**In this project, we will do Voting classifier on the MNIST datset**

In [1]:
from sklearn.datasets import fetch_openml
mnist = fetch_openml('mnist_784', version=1, as_frame=False)
X,y = mnist.data, mnist.target


In [2]:
print("Shape of X:", X.shape)  # (70000, 784)
print("Shape of y:", y.shape)  # (70000,)

Shape of X: (70000, 784)
Shape of y: (70000,)


In [5]:
y = y.astype(int)

In [6]:
X_train, y_train = X[:50_000], y[:50_000]
X_valid, y_valid = X[50_000:60_000], y[50_000:60_000]
X_test, y_test = X[60_000:], y[60_000:]

In [9]:
from sklearn.ensemble import ExtraTreesClassifier
from sklearn.svm import LinearSVC
from sklearn.neural_network import MLPClassifier
from sklearn.ensemble import RandomForestClassifier # Add this line to import the class


In [10]:
rnd_forest_clf = RandomForestClassifier(n_estimators=100, random_state=42)
extra_trees_clf = ExtraTreesClassifier(n_estimators=100, random_state=42)
svm_clf = LinearSVC(max_iter=100,tol=20,dual=True,random_state=42)
mlp_clf = MLPClassifier(random_state=42)

In [11]:
estimators = [rnd_forest_clf, extra_trees_clf, svm_clf, mlp_clf]
for estimator in estimators:
    print("Training the", estimator)
    estimator.fit(X_train, y_train)

Training the RandomForestClassifier(random_state=42)
Training the ExtraTreesClassifier(random_state=42)
Training the LinearSVC(dual=True, max_iter=100, random_state=42, tol=20)
Training the MLPClassifier(random_state=42)

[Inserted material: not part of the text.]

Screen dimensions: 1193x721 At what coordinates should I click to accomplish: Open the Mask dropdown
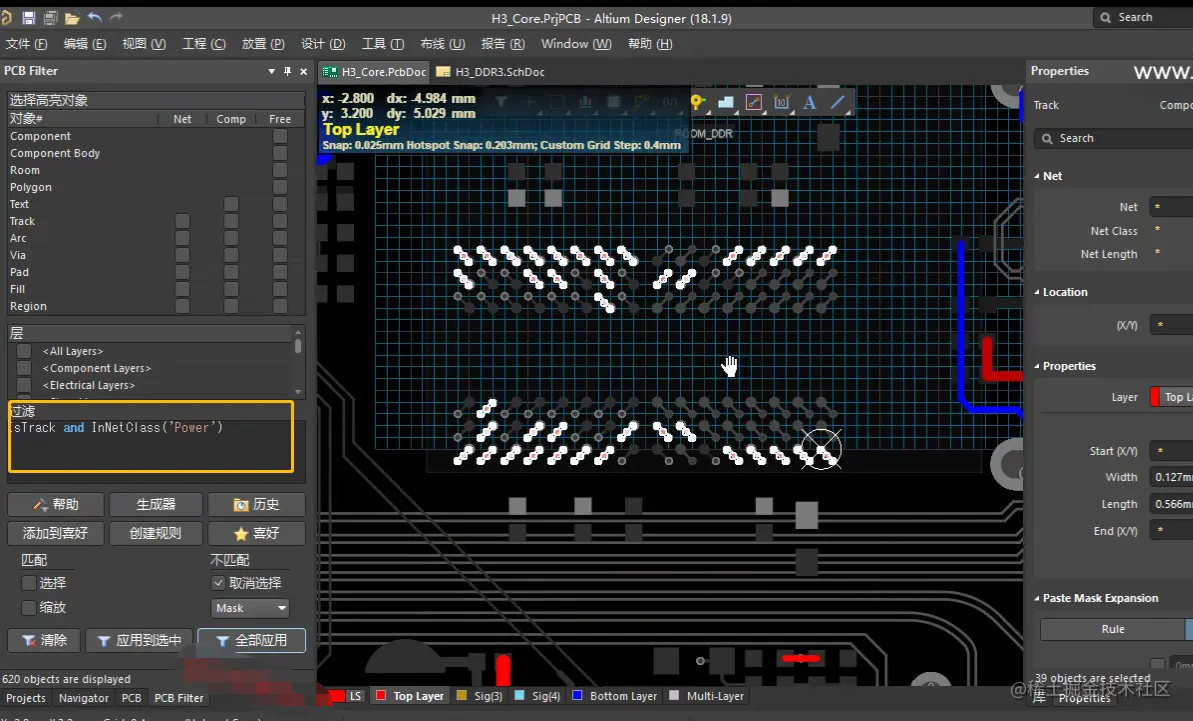[249, 608]
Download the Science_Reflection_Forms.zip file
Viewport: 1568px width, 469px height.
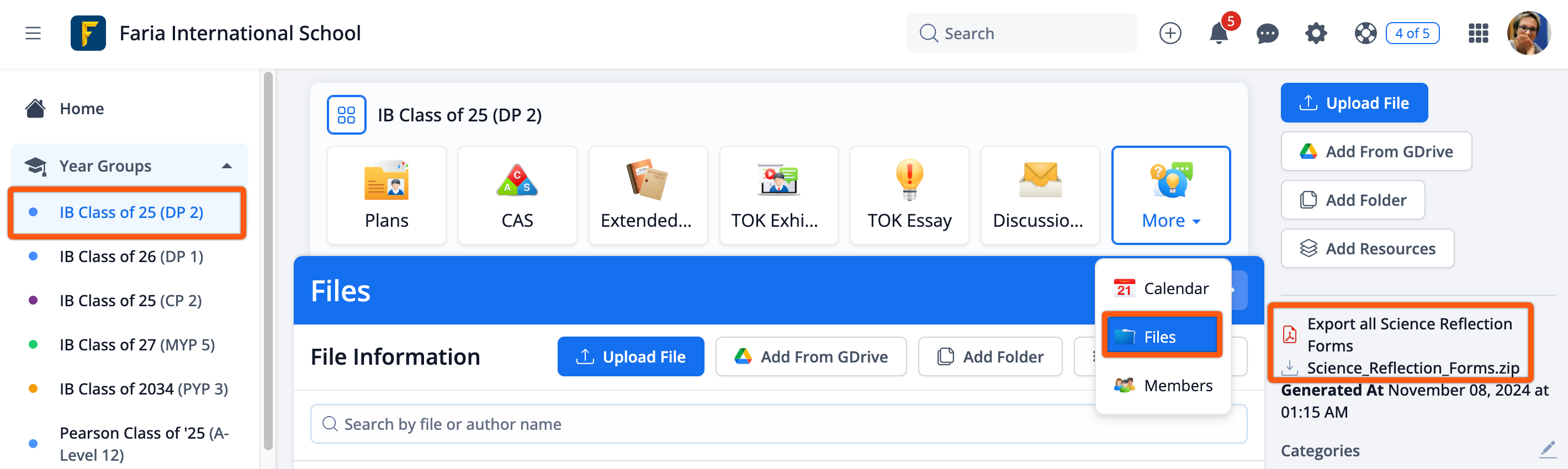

Let's see each estimators score

In [12]:
[estimator.score(X_valid, y_valid) for estimator in estimators]

[0.9736, 0.9743, 0.8662, 0.9613]

the linear SVM is well outperformed by other classifiers

Now let's combine them in a voting classifier and see if the it will outperform all of the other estimators

In [13]:
from sklearn.ensemble import VotingClassifier

In [14]:
voting_clf = VotingClassifier(
    estimators=[
        ('rnd_forest_clf', rnd_forest_clf),
        ('extra_trees_clf', extra_trees_clf),
        ('svm_clf', svm_clf),
        ('mlp_clf', mlp_clf)
    ]
)
voting_clf.fit(X_train,y_train)

In [15]:
voting_clf.score(X_valid,y_valid)

0.975

Now lets remove the SVM classifier, because it is hurting our performance

In [16]:
voting_clf.named_estimators_

{'rnd_forest_clf': RandomForestClassifier(random_state=42),
 'extra_trees_clf': ExtraTreesClassifier(random_state=42),
 'svm_clf': LinearSVC(dual=True, max_iter=100, random_state=42, tol=20),
 'mlp_clf': MLPClassifier(random_state=42)}

In [17]:
svm_clf_trained = voting_clf.named_estimators_.pop('svm_clf')
voting_clf.estimators_.remove(svm_clf_trained)

In [18]:
voting_clf.named_estimators_

{'rnd_forest_clf': RandomForestClassifier(random_state=42),
 'extra_trees_clf': ExtraTreesClassifier(random_state=42),
 'mlp_clf': MLPClassifier(random_state=42)}

In [19]:
voting_clf.score(X_valid, y_valid)

0.9761

Yes, with Linear SVM, the score was 0.975, while without it, 0.9761

lets try soft instead of hard

In [20]:
voting_clf.voting = 'soft'
voting_clf.score(X_valid, y_valid)

0.9703

***No , hard voting is better***

In [21]:
voting_clf.voting = 'hard'
voting_clf.score(X_test, y_test)

0.9733

In [24]:
[estimator.score(X_test, y_test)
 for estimator in voting_clf.estimators_]

[0.968, 0.9703, 0.9618]